This morning Greenpeace Netherlands released documents of EU’s negotiations with the US on a Transatlantic Trade and Investment Partnership (TTIP). The documents are not top secret but have been classified as “restricted”, the lowest classification level.
According to Greenpeace Netherlands the documents represents two-thirds of the TTIP draft text as of the latest round of talks in April and cover a range of issues from telecoms to food and agriculture and trade barriers.
The documents are available on www.ttip-leaks.org for “everyone to read, because democracy needs transparency,” Greenpeace states.
“We call on citizens, civil society, politicians and businesses to engage in this debate openly and without fear,” says Sylvia Borren, Executive Director Greenpeace Netherlands. “We call on the negotiators to release the latest, complete text to facilitate that discussion.”
The documents are described by Greenpeace as “consolidated texts where the EU and US positions on issues are shown side by side. This step in the negotiation process allows us to see the areas where the EU and US are close to agreement, and where compromises and concessions would still need to be made.”
Of the documents released by Greenpeace Netherlands, in total 248 pages, 13 chapters offer for the first time the position of the US.
The leaked documents prompted Cecilia Malmström, Commissioner for trade, to write on her blog that a “number of misconceptions are floating around”. Without denying the authenticity of the documents she explains that “so-called ´consolidated texts’ in a trade negotiation are not the same thing as an outcome. They reflect each side’s negotiating position, nothing else.”
She also claimed that the European Commission in the past year has opened up the negotiations to make our positions on all matters in the negotiations public. “After each negotiating round, the Commission “publishes reports as well as our position papers and textual proposals. So the positions of the EU are well-known and nothing new.”
She continued that contrary to Greenpeace claims “No EU trade agreement will ever lower our level of protection of consumers, or food safety, or of the environment. Trade agreements will not change our laws on GMOs, or how to produce safe beef, or how to protect the environment.”
“Any EU trade deal can only change regulation by making it stronger.”
Her chief negotiator, Ignacio Garcia Bercero, stated at a press conference today (2 May) that last week’s EU-US negotiations in New York, the 13th negotiation round, had been comprehensive and resulted in “reasonable progress”. The aim had been to draft a consolidated text before the summer break.
He described the “consolidated” text as “joint document” of both parties but denied as the Commissioner that they reflected any outcome of the negotiations or any agreement. He also stated that Greenpeace’s statements were “flatly wrong”.
Greenpeace claims that “long standing environmental protections appear to be dropped” in the text and that “climate protection will be harder under TTIP”.

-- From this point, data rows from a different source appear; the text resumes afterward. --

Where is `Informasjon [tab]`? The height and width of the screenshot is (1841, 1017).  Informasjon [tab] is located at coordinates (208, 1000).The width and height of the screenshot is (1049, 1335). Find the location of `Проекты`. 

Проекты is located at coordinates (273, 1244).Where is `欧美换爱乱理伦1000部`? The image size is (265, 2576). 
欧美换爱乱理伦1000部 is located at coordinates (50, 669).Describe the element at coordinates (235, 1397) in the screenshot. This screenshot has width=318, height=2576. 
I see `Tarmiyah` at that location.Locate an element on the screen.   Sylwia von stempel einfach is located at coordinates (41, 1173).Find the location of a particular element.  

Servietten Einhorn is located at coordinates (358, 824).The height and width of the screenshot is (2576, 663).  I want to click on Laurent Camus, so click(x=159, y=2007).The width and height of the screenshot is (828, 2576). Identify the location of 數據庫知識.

According to Greenpeace, the text also spells “the end of the precautionary principle” because it is not mentioned in the chapter on Regulatory Cooperation or in any other of the obtained chapters. The Commission claims that it has made its position on this clear elsewhere.
The precautionary principle refers to risk management and puts the burden of proof that an action or policy is not harmful to health or the environment on those taking the action.
“On the other hand the US demand for a ‘risk based’ approach that aims to manage hazardous substances rather than avoid them, finds its way into various chapters. This approach undermines the ability of regulators to take preventive measures, for example regarding controversial substances like hormone disrupting chemicals,” Greenpeace writes.
Greenpeace also claims that the proposals in the leaked documents are “opening the door for corporate takeover.”
“While the proposals threaten environmental and consumer protection, big business gets what it wants. Opportunities to participate in decision making are granted to corporations to intervene at the earliest stages of the decision making process.”
For an outsider the consolidated text appears as a draft agreement with annotations or comments by EU and US.
However, Commissioner Malmström writes in her blog, that “In areas where we are too far apart in a negotiation, we simply will not agree. In that sense, many of today’s alarmist headlines are a storm in a teacup.”